What is needed is an exact copy of the lines from the line holding "Where should I" through the end of the material, with no other lines and no pictures.
BEGIN
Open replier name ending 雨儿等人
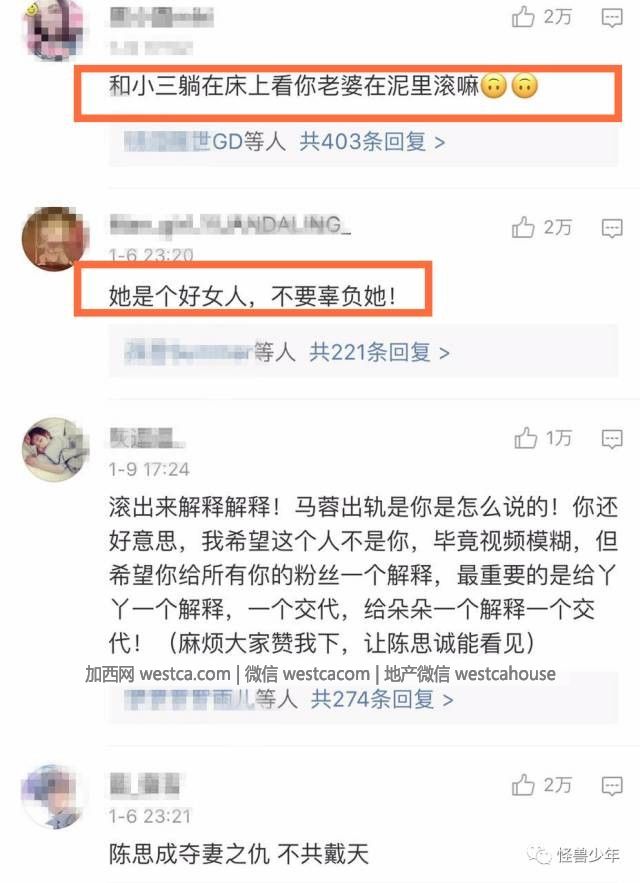Screen dimensions: 640x883 coord(210,699)
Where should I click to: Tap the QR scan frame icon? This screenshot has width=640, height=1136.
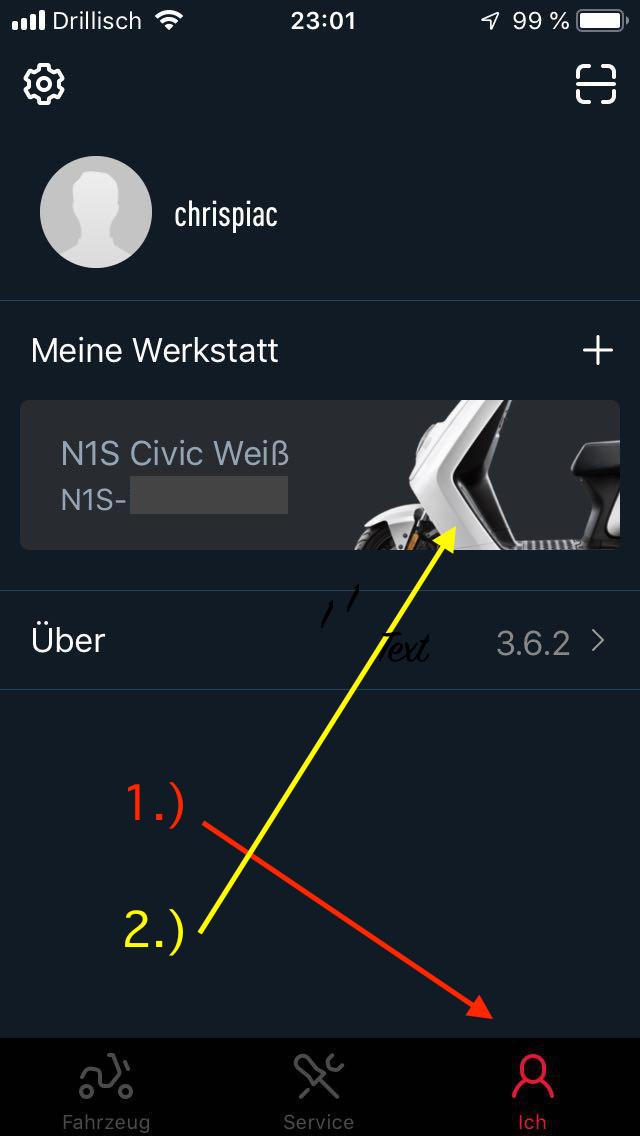[x=596, y=84]
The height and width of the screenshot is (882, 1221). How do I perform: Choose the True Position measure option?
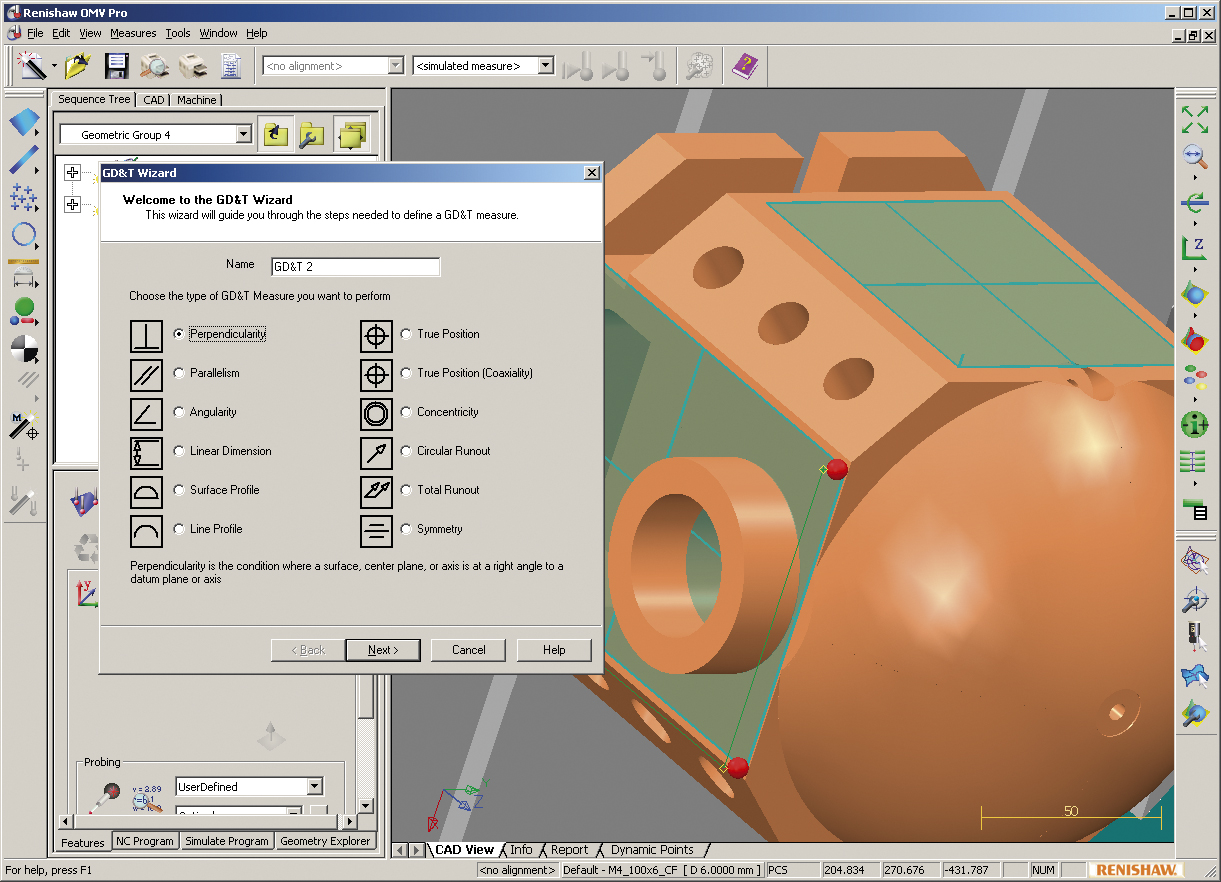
END
Output below |
Where should I click to: Tap the QR scan frame icon? This screenshot has width=640, height=1136.
[x=596, y=84]
The height and width of the screenshot is (882, 1221). How do I perform: Choose the True Position measure option?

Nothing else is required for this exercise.